# What the exercise asks
Each line of the material is to be written out exactly.

# Entries provided
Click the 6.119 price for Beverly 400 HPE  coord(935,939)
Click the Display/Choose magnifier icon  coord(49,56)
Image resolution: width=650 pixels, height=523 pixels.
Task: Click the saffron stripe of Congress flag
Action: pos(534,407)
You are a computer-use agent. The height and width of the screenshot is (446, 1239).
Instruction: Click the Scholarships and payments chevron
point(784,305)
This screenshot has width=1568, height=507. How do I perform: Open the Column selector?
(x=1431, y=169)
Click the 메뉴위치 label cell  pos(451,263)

# Problem solution
Click the 6.119 price for Beverly 400 HPE  coord(935,939)
Click the Display/Choose magnifier icon  coord(49,56)
Image resolution: width=650 pixels, height=523 pixels.
Task: Click the saffron stripe of Congress flag
Action: pos(534,407)
You are a computer-use agent. The height and width of the screenshot is (446, 1239).
Instruction: Click the Scholarships and payments chevron
point(784,305)
This screenshot has width=1568, height=507. How do I perform: Open the Column selector?
(x=1431, y=169)
Click the 메뉴위치 label cell  pos(451,263)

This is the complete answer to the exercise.